Patient discussions

If warfarin is chosen for anticoagulation, initiate careful discussion with the patient about its proper use and the need for regular follow-up and monitoring of international normalised ratio (INR). As a guide, cover the following points to ensure safe and effective management.

  • Warfarin makes the blood more difficult to clot and therefore carries a risk of bleeding.

  • The effect of the drug is measured with a blood-clotting test called the INR.

  • Warfarin dose frequently changes over time; commonly, dosing varies according to the day of the week.

  • Patients should be given advice on daily dosing, given the day-to-day fluctuations in dose.

  • The target INR values are generally between 2 and 3.

  • Many drugs interact with warfarin, so the clinician who oversees the warfarin treatment must be notified whenever a new medicine (e.g., prescription or over-the-counter medicine, supplement, or herbal therapy) is started for the first time, or when a current medication is stopped or the dose is adjusted. Non-steroidal anti-inflammatory drugs (NSAIDs) should be avoided or used with extreme caution under clinical supervision.

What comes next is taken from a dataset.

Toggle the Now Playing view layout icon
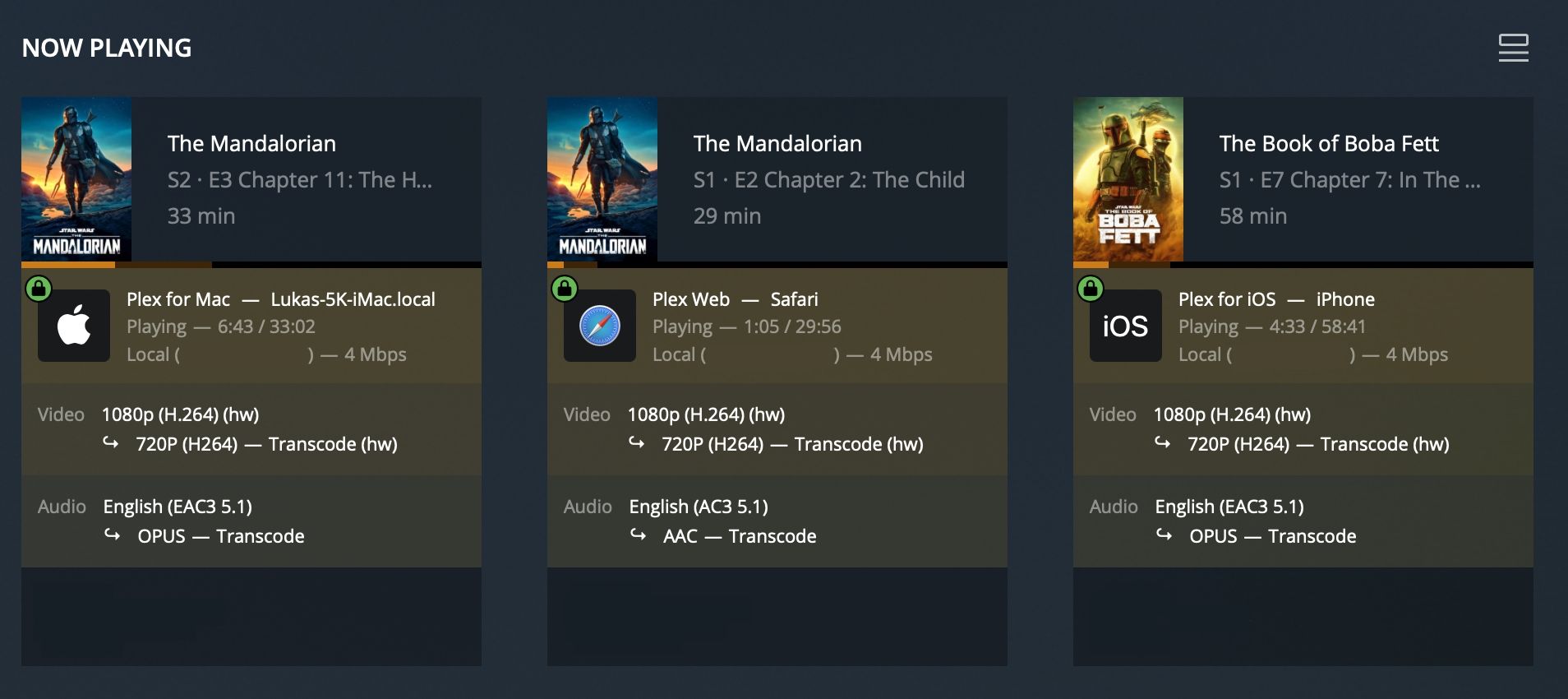The image size is (1568, 699). (1513, 48)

  • Even when medications do not interact with INR testing, they may still increase the risk of bleeding through pharmacodynamic interactions (NSAIDs, selective serotonin-reuptake inhibitors).

  • Dietary changes can affect the INR, especially the intake of foods with high amounts of vitamin K (e.g., spinach, broccoli); eating any amount of vegetables or food high in vitamin K is acceptable, so long as the intake is consistent from week to week. Alcohol should be consumed with caution and only in small amounts. Grapefruit juice should be avoided.

  • Activities that carry a high risk of trauma or serious bleeding should be avoided, or if this is not possible, additional safety precautions should be taken.

  • The INR must be checked (monitored) frequently, with blood tests, often once or twice weekly until the stable dose is reached, then on an extended interval (4-12 weeks) thereafter.

  • Advise the patient on how to handle a missed dose (the approach may vary according to the anticoagulation clinic).

  • Make sure the patient is very clear about the daily dose of warfarin and the colours of their different warfarin tablets (a pill organiser may help).

Although direct oral anticoagulants (DOACs) do not require coagulation assay laboratory monitoring and drug-drug interactions are minimised when compared with warfarin, there are still some medications that interact with DOACs and can lead to either increased risk of bleeding or increased risk of thrombosis (e.g., primidone, amiodarone, diltiazem, verapamil, rifampicin, phenytoin, phenobarbital). Interactions are most commonly mediated via cytochrome P450 enzyme (CYP450) and/or the transporter permeability glycoprotein (P-gp).[161]

Give the patient information about the range of signs and symptoms of bleeding and recurrent thrombosis, and advise them to seek immediate medical attention if these occur.